The task:
Pictures stay out; please output the remaining data exactly.

[Pixel coordinate grounding data]
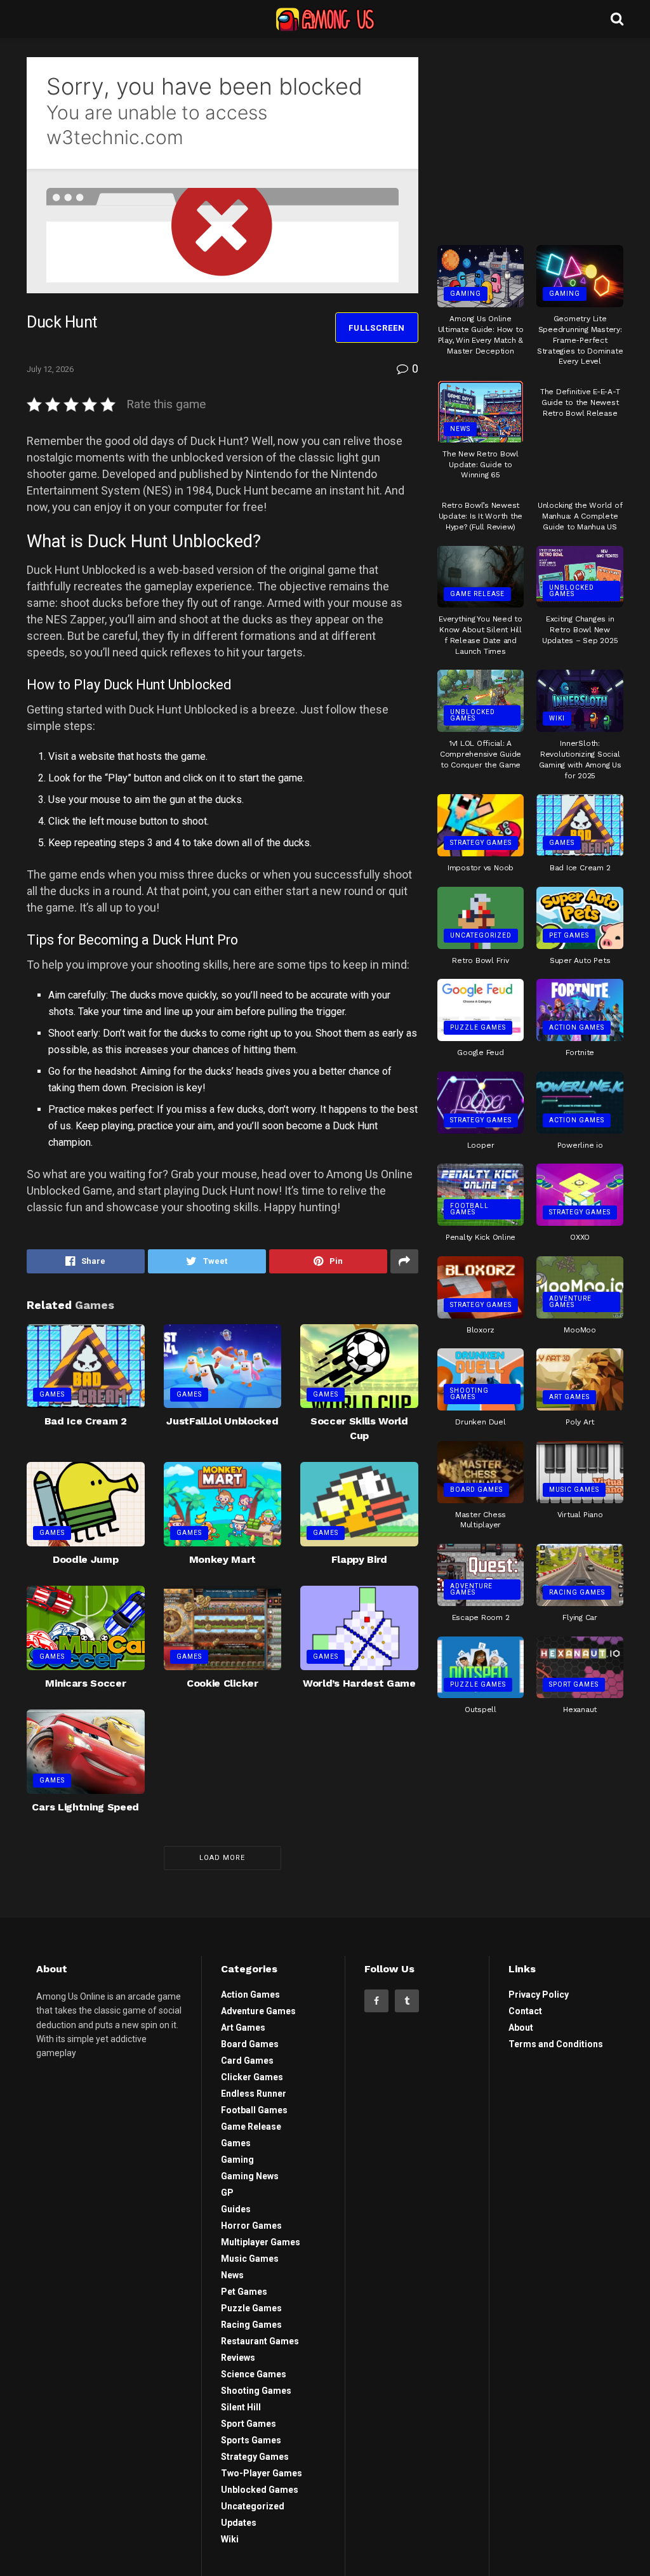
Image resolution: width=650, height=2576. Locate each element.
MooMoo (580, 1329)
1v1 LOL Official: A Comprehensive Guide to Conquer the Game (480, 754)
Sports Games (251, 2440)
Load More (222, 1858)
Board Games (476, 1489)
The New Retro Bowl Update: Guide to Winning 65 (480, 464)
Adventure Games (570, 1301)
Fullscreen (376, 328)
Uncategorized (481, 935)
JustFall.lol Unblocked (222, 1421)
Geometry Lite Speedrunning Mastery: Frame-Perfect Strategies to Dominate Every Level (580, 340)
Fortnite (580, 1052)
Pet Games (569, 935)
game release (477, 593)
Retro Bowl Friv (480, 960)
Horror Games (251, 2226)
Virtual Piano (580, 1514)
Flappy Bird (359, 1559)
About (520, 2027)
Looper (480, 1145)
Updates (238, 2523)
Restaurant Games (260, 2341)
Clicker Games (252, 2077)
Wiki (557, 718)
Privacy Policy (538, 1994)
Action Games (576, 1027)
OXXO (580, 1237)
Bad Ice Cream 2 (85, 1421)
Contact (525, 2011)
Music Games (574, 1489)
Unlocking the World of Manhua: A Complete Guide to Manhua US (580, 516)
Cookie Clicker (222, 1683)
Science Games (253, 2374)
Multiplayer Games (260, 2242)
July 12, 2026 (50, 369)
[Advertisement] (532, 136)
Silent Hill (241, 2407)
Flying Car (579, 1617)
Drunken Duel (480, 1421)
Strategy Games (481, 842)
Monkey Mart (222, 1559)
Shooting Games (469, 1393)
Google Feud (480, 1052)
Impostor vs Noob (481, 867)
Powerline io (580, 1145)
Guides (236, 2209)
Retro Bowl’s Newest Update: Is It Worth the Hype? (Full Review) (480, 516)
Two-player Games (261, 2473)
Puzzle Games (478, 1027)
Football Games (469, 1209)
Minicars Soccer (85, 1683)
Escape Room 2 (481, 1617)
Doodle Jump (85, 1559)
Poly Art (580, 1421)
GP (227, 2193)
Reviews (238, 2358)
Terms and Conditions (555, 2044)
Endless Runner (253, 2093)
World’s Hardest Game (359, 1683)
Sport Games (574, 1684)
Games (52, 1394)
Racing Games (577, 1592)
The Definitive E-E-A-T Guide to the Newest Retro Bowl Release (580, 402)
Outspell (480, 1709)
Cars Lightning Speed (85, 1807)
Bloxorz (480, 1329)
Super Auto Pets (580, 960)
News (460, 428)
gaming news (250, 2176)
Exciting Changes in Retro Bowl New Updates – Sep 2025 (580, 629)
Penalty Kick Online (480, 1237)
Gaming (465, 293)
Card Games (247, 2060)
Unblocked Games (571, 590)
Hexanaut (580, 1709)
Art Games (569, 1396)
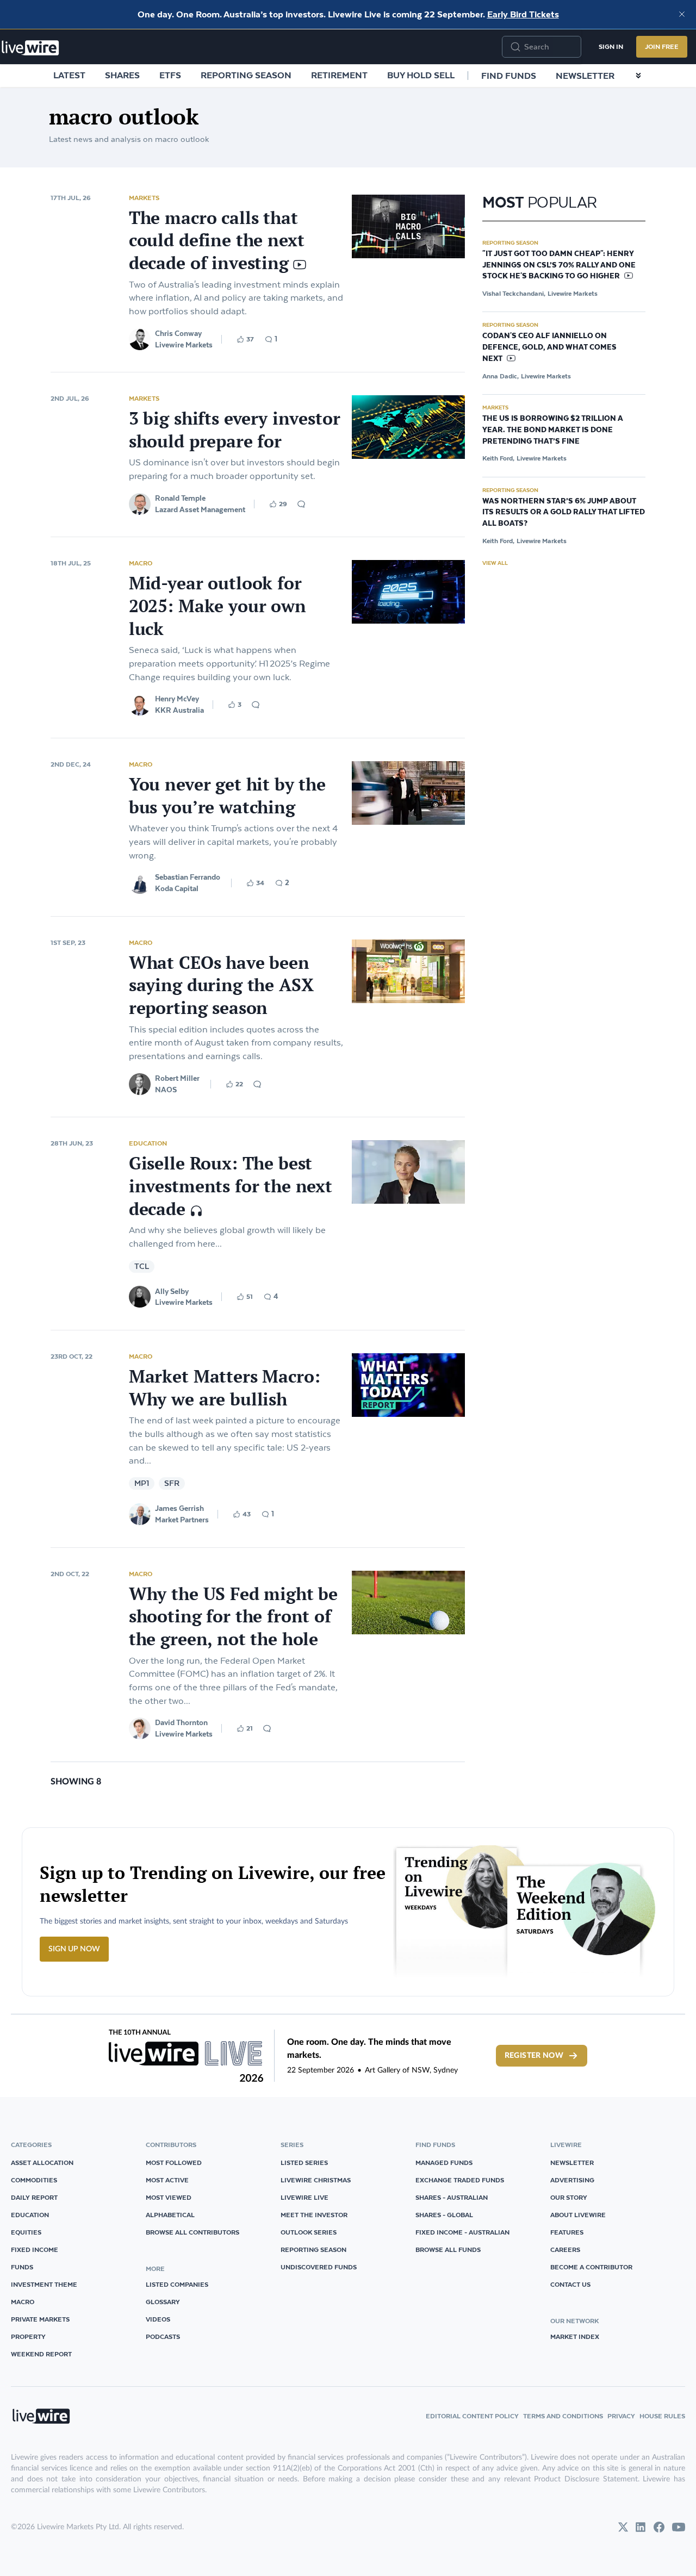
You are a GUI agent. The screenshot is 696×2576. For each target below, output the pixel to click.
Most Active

Task output:
Image resolution: width=650, height=2576. Locate each element.
MooMoo (580, 1329)
1v1 LOL Official: A Comprehensive Guide to Conquer the Game (480, 754)
Sports Games (251, 2440)
Load More (222, 1858)
Board Games (476, 1489)
The New Retro Bowl Update: Guide to Winning 65 (480, 464)
Adventure Games (570, 1301)
Fullscreen (376, 328)
Uncategorized (481, 935)
JustFall.lol Unblocked (222, 1421)
Geometry Lite Speedrunning Mastery: Frame-Perfect Strategies to Dominate Every Level (580, 340)
Fortnite (580, 1052)
Pet Games (569, 935)
game release (477, 593)
Retro Bowl Friv (480, 960)
Horror Games (251, 2226)
Virtual Piano (580, 1514)
Flappy Bird (359, 1559)
About (520, 2027)
Looper (480, 1145)
Updates (238, 2523)
Restaurant Games (260, 2341)
Clicker Games (252, 2077)
Wiki (557, 718)
Privacy Policy (538, 1994)
Action Games (576, 1027)
OXXO (580, 1237)
Bad Ice Cream 2 (85, 1421)
Contact (525, 2011)
Music Games (574, 1489)
Unlocking the World of Manhua: A Complete Guide to Manhua US (580, 516)
Cookie Clicker (222, 1683)
Science Games (253, 2374)
Multiplayer Games (260, 2242)
July 12, 2026 (50, 369)
[Advertisement] (532, 136)
Silent Hill (241, 2407)
Flying Car (579, 1617)
Drunken Duel (480, 1421)
Strategy Games (481, 842)
Monkey Mart (222, 1559)
Shooting Games (469, 1393)
Google Feud (480, 1052)
Impostor vs Noob (481, 867)
Powerline io (580, 1145)
Guides (236, 2209)
Retro Bowl’s Newest Update: Is It Worth the Hype? (Full Review) (480, 516)
Two-player Games (261, 2473)
Puzzle Games (478, 1027)
Football Games (469, 1209)
Minicars Soccer (85, 1683)
Escape Room 2 (481, 1617)
Doodle Jump (85, 1559)
Poly Art (580, 1421)
GP (227, 2193)
Reviews (238, 2358)
Terms and Conditions (555, 2044)
Endless Runner (253, 2093)
World’s Hardest Game (359, 1683)
Sport Games (574, 1684)
Games (52, 1394)
Racing Games (577, 1592)
The Definitive E-E-A-T Guide to the Newest Retro Bowl Release (580, 402)
Outspell (480, 1709)
Cars Lightning Speed (85, 1807)
Bloxorz (480, 1329)
Super Auto Pets (580, 960)
News (460, 428)
gaming news (250, 2176)
Exciting Changes in Retro Bowl New Updates – Sep 2025 (580, 629)
Penalty Kick Online (480, 1237)
Gaming (465, 293)
Card Games (247, 2060)
Unblocked Games (571, 590)
Hexanaut (580, 1709)
Art Games (569, 1396)
You are a GUI agent. The screenshot is 696×2576. For each target below, output the pixel to click.
Most Active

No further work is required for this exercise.